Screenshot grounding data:
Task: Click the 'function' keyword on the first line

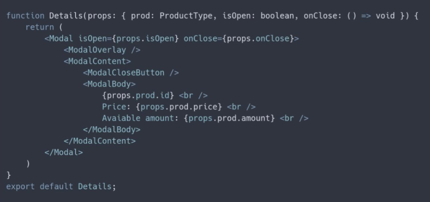Action: 25,16
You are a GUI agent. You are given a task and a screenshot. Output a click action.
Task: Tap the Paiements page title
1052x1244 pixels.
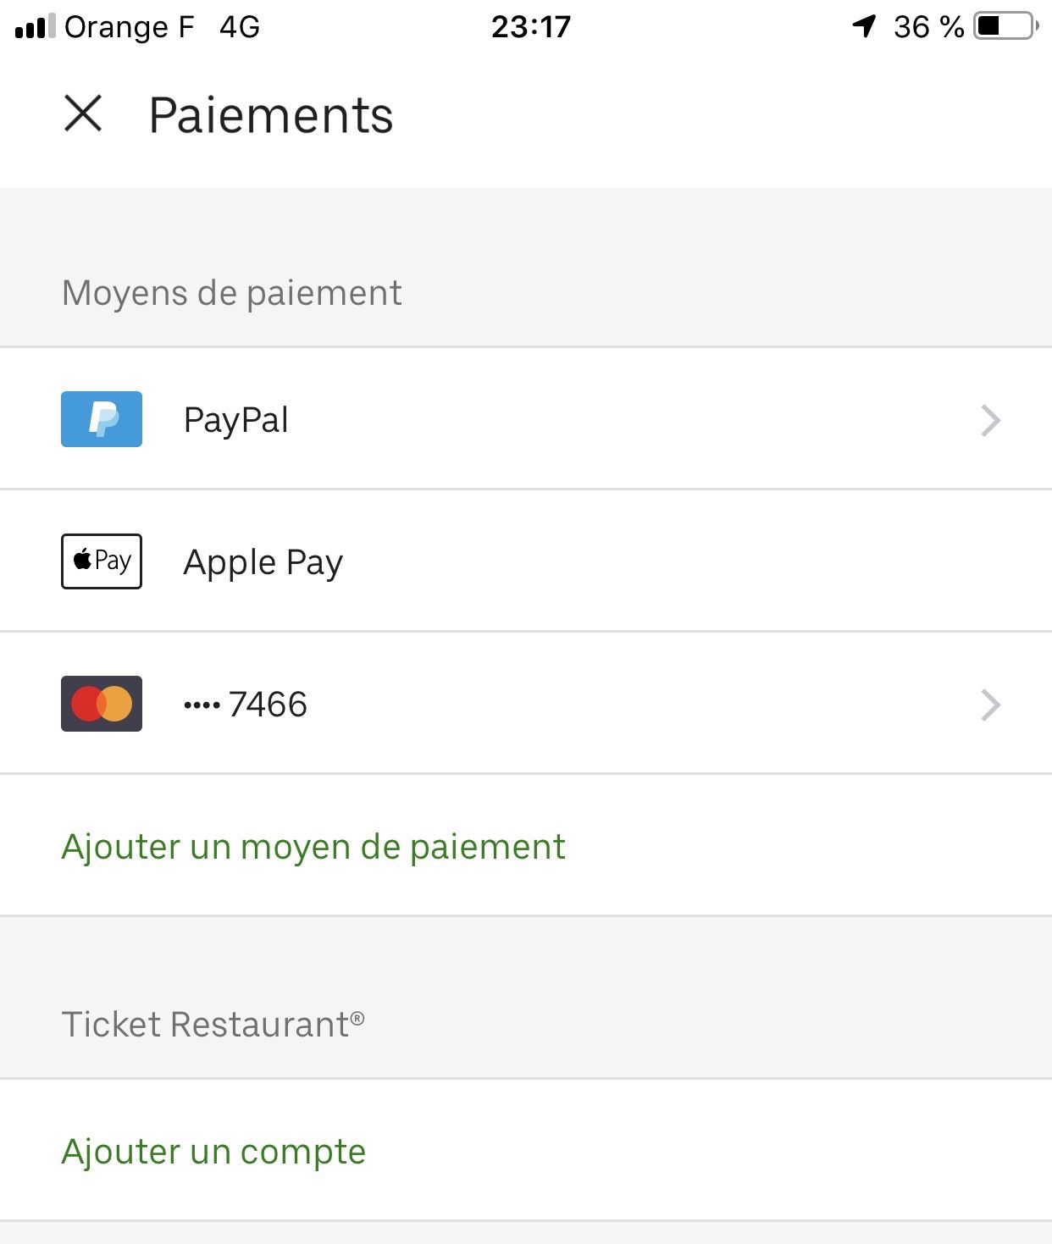271,115
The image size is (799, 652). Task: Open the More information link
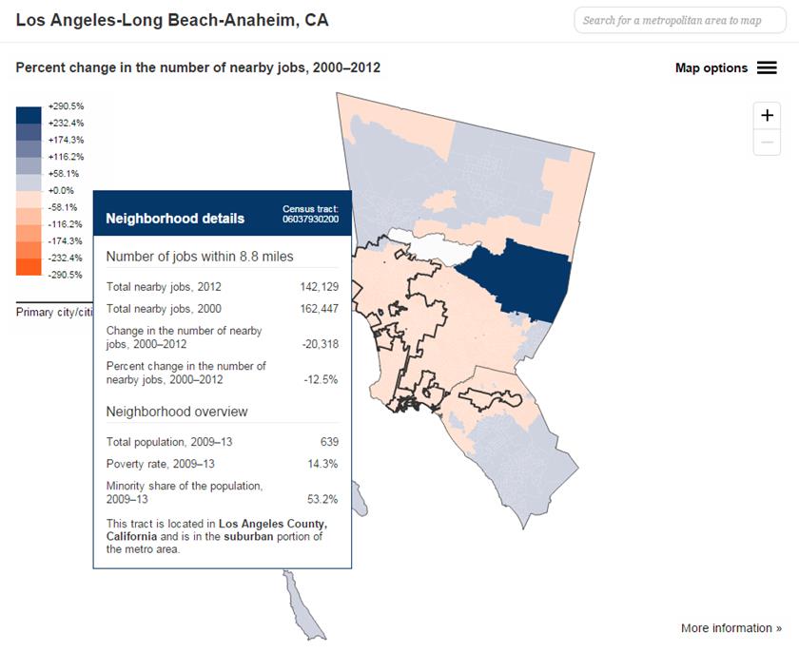(731, 628)
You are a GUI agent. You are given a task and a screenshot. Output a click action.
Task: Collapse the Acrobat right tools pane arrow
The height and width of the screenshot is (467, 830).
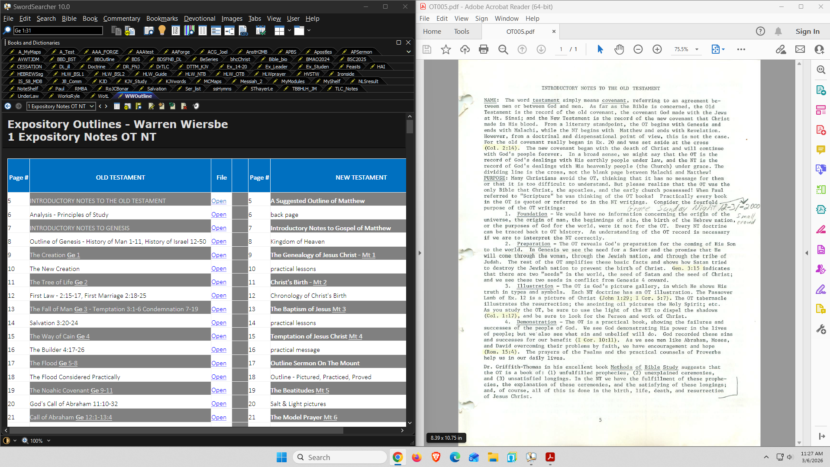tap(807, 253)
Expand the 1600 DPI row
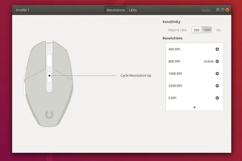 (x=186, y=74)
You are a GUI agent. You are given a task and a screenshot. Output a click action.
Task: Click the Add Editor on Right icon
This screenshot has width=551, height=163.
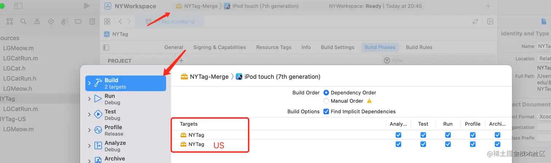tap(490, 22)
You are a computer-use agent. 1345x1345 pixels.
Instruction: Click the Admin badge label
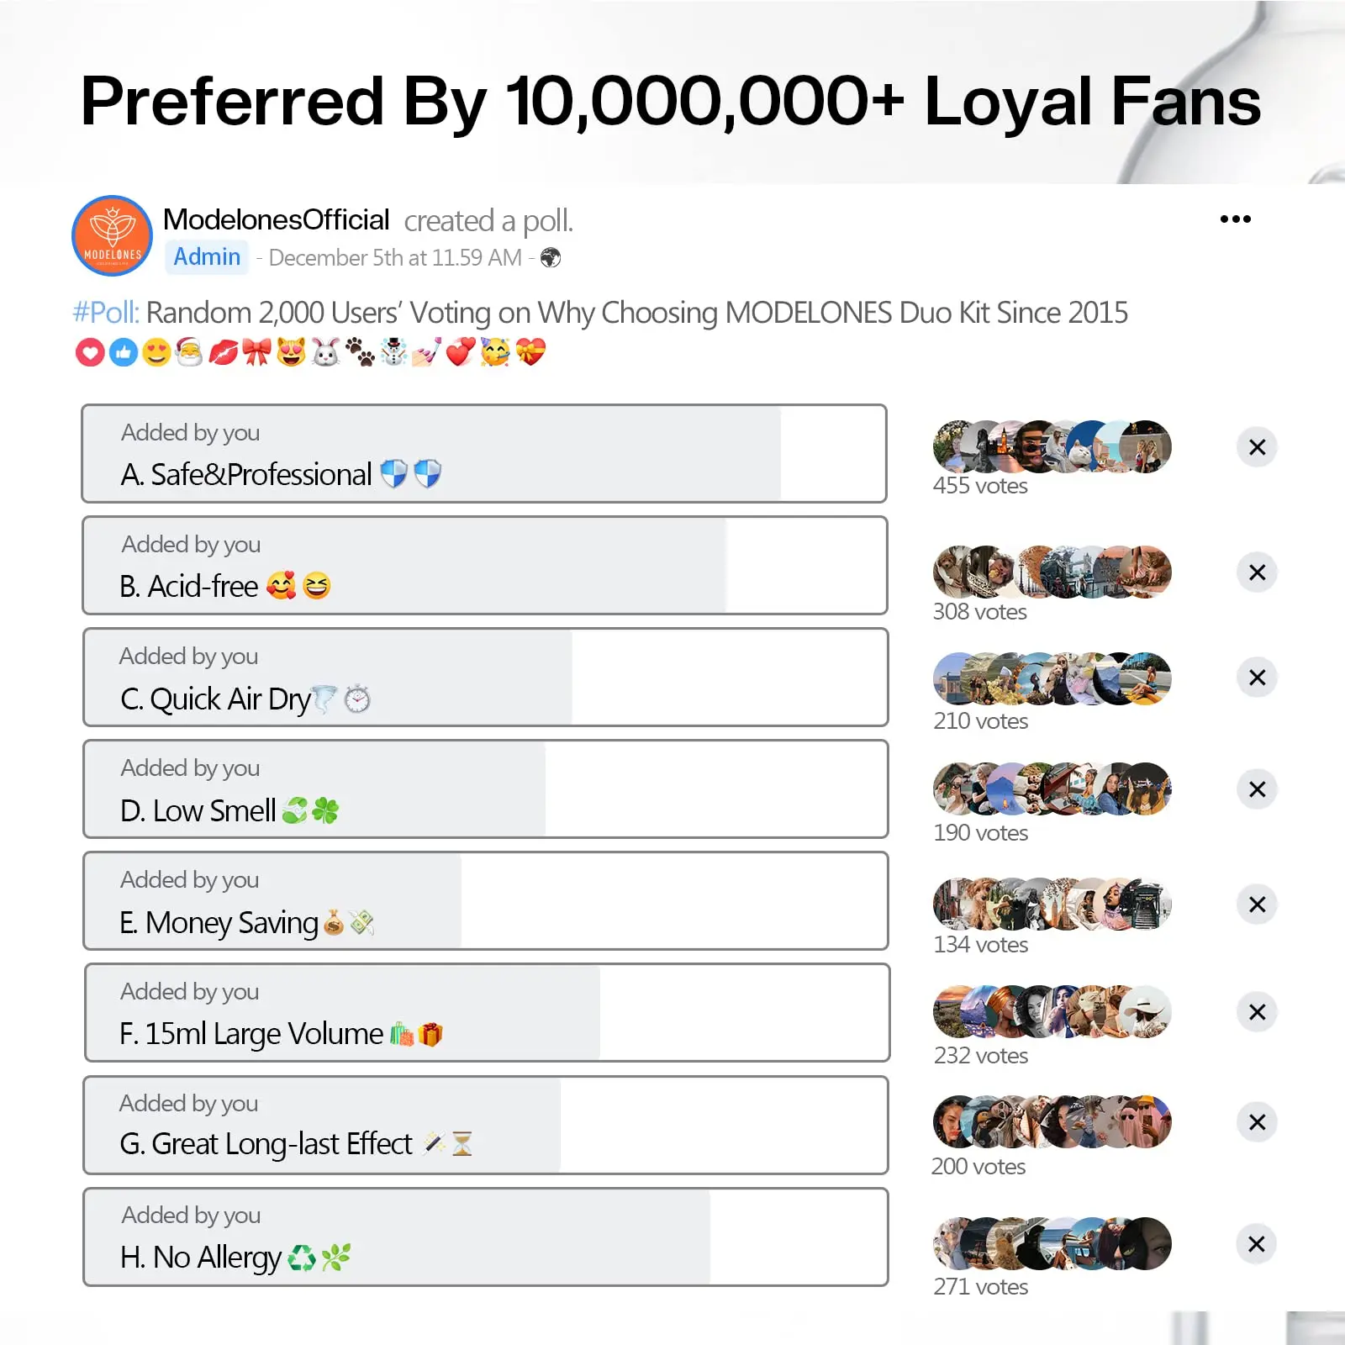coord(207,257)
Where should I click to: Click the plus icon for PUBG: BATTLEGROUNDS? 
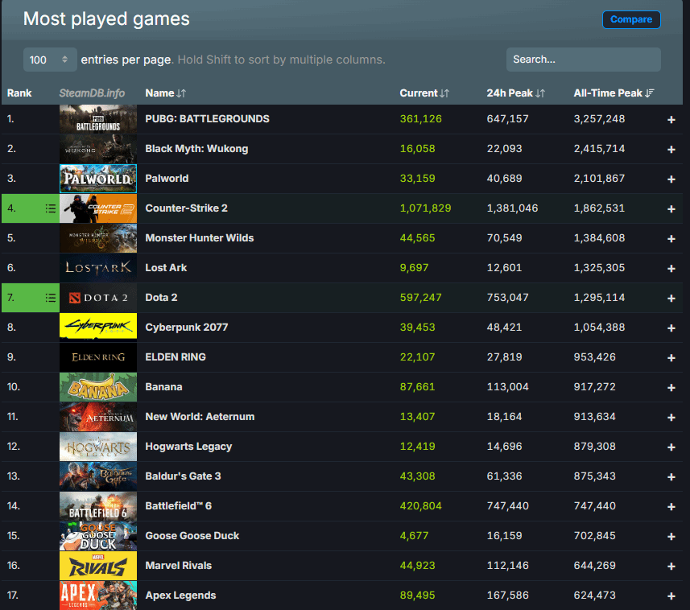pyautogui.click(x=671, y=120)
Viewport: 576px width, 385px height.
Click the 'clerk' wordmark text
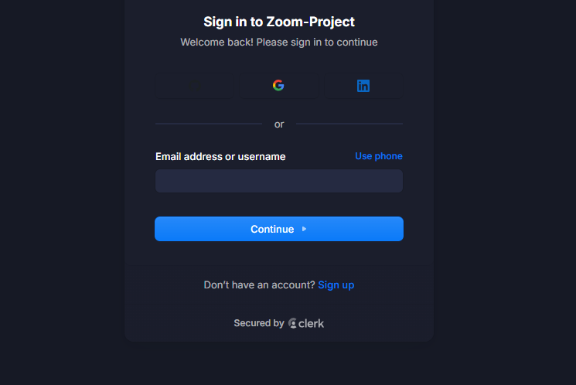tap(312, 323)
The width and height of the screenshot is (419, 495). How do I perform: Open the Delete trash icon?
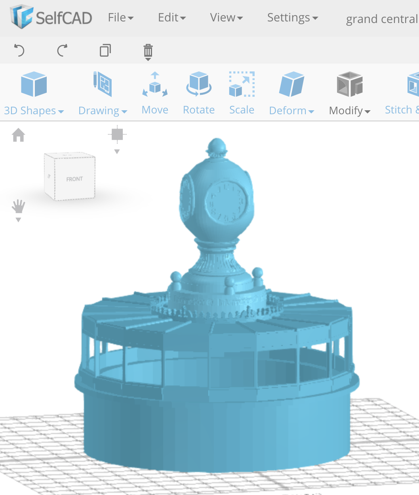coord(148,51)
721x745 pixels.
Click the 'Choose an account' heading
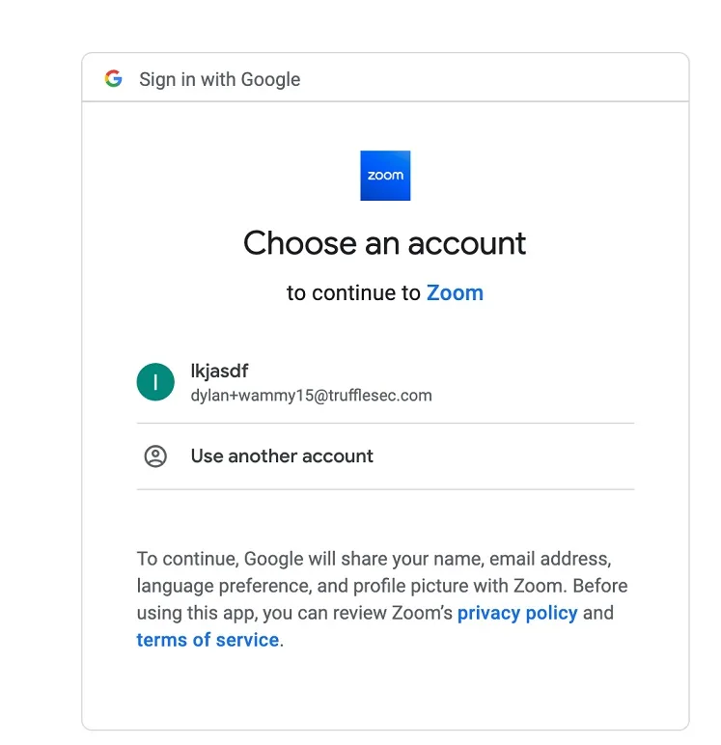(384, 243)
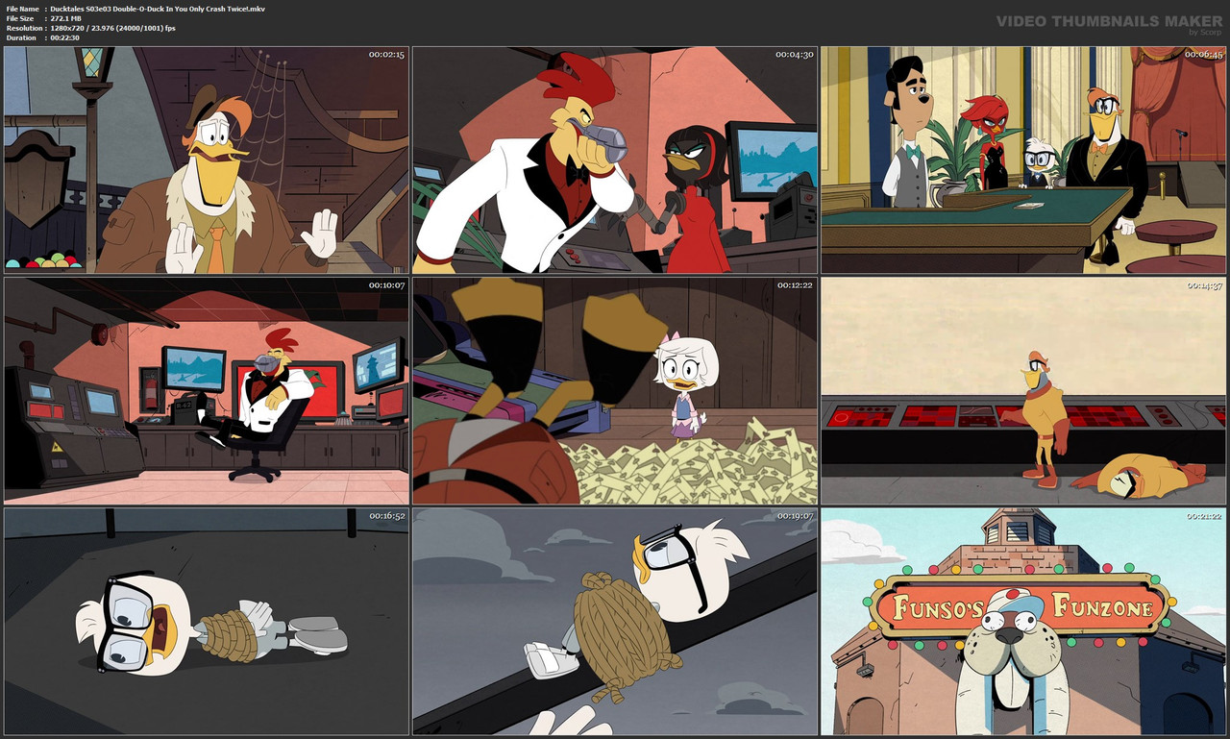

- What you are asked to do
Please repeat, exactly as written, the lines in the records above, starting with the one that has "Viewport: 576px width, 385px height." and going on through the one that has "721x745 pixels.". Pictures are to be left out.

- Output for this task
Viewport: 576px width, 385px height.
Click the 'clerk' wordmark text
tap(312, 323)
The width and height of the screenshot is (419, 495). How do I perform: Open the Delete trash icon?
coord(148,51)
721x745 pixels.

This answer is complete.